As it turns out, virtually every one of this year's best festival films was directed by a woman, telling stories so widely varied that there was no way to pigeon-hole them. In Lynne Ramsay's You Were Never Really Here, Joaquin Phoenix is a freelance investigator who gets in over his head after attempting to track down the runaway daughter of a politician, in a vigilante thriller that turned upside down every notion about how you're supposed to shoot this kind of action yarn. Debra Granik somehow went eight years between making Jennifer Lawrence a movie star in Winter's Bone and her next fiction feature, but Leave No Trace freely adapted the Peter Rock novel My Abandonment—about a widowed veteran (Ben Foster) and his teenage daughter (stellar newcomer Thomasin Harcourt McKenzie) trying to live off the grid—into an emotionally devastating story about the need for community. The experimental whirlwind of Josephine Decker's Madeline's Madeline explored the mind of a New York teenager struggling with mental health issues (Helena Howard), and the way art can be alternately therapeutic and exploitative when dealing with such pain. Sara Colangelo fashioned the English-language adaptation of the Israeli psychological drama The Kindergarten Teacher into something uniquely American, with Maggie Gyllenhaal superb as a woman who discovers that one of her 5-year-old students might be a poetry prodigy, and becomes determined to protect his gifts. And documentary filmmaker Crystal Moselle showed a terrific kinetic sensibility following a lonely Long Island teen (Rachelle Vinberg) as she discovers a posse of fellow female skateboarders in her fiction feature debut Skate Kitchen.

Even when the creative force behind the camera wasn't female, the onscreen stories allowed female protagonists to shine. Toni Collette went gloriously over-the-top as a grief-stricken mother in the horror standout Hereditary, with first-time feature writer/director Ari Aster showing a magnificent sense for creating unease through camera placement, lighting, and even something as simple as a glottal tongue-cluck. Comedian Bo Burnham showed a compassion as writer/director evident nowhere in his standup material in the dark comedy-drama Eighth Grade, showcasing young Elsie Fisher as an awkward middle-schooler coming of age in the social-media-saturated world where your popularity is forever measured in likes and shares.
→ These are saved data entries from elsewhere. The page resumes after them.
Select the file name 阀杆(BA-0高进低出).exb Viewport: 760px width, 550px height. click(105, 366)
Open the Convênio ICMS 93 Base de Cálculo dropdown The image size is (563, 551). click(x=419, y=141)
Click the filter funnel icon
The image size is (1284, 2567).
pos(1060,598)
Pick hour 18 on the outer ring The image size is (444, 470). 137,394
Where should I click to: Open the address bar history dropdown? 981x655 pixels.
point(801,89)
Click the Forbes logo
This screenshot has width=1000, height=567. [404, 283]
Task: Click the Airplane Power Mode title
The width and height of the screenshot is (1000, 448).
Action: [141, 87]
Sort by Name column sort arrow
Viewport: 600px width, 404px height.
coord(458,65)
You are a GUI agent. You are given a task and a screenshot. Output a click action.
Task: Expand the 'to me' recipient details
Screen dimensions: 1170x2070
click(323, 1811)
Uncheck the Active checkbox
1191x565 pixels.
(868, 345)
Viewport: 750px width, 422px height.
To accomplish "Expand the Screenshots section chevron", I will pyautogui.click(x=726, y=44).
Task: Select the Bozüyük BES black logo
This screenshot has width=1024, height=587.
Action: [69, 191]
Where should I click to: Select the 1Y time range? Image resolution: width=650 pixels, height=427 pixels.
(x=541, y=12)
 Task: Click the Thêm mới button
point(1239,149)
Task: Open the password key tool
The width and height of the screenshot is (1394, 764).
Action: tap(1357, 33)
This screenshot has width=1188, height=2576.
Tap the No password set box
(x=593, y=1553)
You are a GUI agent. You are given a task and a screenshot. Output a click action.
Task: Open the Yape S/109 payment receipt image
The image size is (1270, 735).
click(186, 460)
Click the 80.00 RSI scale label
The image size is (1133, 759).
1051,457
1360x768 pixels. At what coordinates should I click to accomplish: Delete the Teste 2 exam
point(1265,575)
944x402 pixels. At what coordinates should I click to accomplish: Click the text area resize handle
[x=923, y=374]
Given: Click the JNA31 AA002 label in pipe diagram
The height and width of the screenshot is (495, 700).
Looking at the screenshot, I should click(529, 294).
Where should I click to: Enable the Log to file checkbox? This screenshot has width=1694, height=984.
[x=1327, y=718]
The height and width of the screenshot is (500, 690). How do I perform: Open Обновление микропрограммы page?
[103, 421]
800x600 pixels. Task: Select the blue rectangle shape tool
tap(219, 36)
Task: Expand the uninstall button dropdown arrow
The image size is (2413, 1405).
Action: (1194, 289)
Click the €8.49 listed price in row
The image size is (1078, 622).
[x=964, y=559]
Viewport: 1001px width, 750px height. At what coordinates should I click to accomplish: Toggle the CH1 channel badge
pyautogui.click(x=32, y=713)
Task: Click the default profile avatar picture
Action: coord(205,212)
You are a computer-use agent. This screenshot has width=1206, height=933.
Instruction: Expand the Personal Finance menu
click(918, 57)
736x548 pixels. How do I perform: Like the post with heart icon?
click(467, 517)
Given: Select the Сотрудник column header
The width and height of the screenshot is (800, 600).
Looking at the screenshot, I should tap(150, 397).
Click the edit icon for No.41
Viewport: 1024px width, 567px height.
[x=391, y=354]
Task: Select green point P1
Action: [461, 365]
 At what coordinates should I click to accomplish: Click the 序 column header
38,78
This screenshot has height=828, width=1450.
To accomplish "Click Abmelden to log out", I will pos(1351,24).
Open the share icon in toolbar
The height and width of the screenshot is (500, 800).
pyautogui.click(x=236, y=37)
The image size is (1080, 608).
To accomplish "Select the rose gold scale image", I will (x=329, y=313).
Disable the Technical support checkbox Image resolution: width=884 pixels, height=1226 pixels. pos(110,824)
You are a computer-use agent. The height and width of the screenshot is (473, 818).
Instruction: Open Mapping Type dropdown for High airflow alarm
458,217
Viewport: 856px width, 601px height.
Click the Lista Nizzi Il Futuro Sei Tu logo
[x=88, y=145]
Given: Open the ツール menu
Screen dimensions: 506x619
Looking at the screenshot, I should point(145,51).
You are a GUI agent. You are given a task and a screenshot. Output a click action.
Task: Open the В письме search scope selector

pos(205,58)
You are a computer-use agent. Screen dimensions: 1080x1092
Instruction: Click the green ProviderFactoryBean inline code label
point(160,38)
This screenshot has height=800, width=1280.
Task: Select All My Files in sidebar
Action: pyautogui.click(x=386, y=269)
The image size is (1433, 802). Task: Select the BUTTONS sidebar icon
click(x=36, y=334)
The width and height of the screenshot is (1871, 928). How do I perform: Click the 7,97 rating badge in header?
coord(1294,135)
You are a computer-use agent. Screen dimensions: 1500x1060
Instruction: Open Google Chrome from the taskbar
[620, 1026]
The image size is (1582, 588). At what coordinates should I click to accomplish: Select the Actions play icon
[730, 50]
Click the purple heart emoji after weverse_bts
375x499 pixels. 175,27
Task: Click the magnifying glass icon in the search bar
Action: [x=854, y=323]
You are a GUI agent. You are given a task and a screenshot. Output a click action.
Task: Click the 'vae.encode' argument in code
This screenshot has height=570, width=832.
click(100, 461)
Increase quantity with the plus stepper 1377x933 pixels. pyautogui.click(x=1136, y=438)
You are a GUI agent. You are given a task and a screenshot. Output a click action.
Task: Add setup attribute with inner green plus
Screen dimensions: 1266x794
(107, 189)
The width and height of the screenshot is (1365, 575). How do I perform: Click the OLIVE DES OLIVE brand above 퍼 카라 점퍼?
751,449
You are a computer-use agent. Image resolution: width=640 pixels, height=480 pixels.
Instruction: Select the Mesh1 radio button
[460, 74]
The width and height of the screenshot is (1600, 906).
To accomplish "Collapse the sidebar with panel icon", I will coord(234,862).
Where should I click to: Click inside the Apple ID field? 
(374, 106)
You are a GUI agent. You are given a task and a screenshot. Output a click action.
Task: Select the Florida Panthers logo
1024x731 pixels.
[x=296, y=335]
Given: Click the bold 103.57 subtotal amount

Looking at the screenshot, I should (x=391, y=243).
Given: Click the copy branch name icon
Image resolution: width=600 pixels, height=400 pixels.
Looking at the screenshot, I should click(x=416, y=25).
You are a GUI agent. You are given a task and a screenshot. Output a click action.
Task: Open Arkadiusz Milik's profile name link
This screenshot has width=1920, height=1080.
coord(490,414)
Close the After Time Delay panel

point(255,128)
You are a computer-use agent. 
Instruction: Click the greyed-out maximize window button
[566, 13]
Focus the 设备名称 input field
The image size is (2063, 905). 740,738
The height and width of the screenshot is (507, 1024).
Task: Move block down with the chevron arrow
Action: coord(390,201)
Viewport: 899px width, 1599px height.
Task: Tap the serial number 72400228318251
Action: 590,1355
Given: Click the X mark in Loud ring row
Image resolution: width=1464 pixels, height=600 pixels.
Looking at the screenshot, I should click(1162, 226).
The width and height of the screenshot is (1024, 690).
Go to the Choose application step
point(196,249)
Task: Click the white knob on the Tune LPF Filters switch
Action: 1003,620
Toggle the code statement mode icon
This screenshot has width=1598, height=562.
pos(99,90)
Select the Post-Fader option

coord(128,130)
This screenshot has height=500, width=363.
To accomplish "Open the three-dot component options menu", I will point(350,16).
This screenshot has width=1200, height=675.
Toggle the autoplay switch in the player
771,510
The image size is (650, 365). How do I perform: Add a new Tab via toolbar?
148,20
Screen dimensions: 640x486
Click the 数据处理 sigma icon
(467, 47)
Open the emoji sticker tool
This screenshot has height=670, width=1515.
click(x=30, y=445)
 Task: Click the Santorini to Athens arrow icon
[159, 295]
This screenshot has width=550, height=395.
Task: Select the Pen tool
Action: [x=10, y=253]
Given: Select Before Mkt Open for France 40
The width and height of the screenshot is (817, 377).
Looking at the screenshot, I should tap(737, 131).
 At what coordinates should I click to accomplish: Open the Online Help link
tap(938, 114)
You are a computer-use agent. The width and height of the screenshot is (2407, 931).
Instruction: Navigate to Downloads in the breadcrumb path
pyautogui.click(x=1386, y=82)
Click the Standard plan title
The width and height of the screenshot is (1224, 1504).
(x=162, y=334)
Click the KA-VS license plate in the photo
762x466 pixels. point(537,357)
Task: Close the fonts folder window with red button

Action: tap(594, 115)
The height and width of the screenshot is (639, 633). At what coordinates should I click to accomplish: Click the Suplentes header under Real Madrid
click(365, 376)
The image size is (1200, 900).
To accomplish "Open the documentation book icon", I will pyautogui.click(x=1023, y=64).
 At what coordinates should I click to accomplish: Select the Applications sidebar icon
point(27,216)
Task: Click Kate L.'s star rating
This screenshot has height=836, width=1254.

And that was only when the traditionally under-represented voices were white and female. African-American filmmakers like Boots Riley (Sorry to Bother You) and Qasim Basir (A Boy. A Girl. A Dream.), as well as Chilean director Sebastián Silva (Tyrel) and Mexican-born Carlos López Estrada (Blindspotting), dug into the anxieties of black Americans at this political moment in ways that were sometimes darkly satirical, sometimes heartbreaking. Bisexual Iranian-American Desiree Akhavan explored the world of Christian "pray the gay away" programs in the Grand Jury Prize winner The Miseducation of Cameron Post, while the thriller Search—by director Aneesh Chaganty—cast the all-American family dealing with a missing child as one that happened to be Korean-American.

There was also a curious theme that ran through several festival films: In Search, Eighth Grade, Leave No Trace and the crowd-pleasing comedy-drama Hearts Beat Loud, the central relationship was between a single father and his teenage daughter. Given the flukes of movie production, it was of course purely coincidental. But maybe it also speaks to a world into which men are watching girls emerge, and hoping it's one in which they won't just survive, but thrive.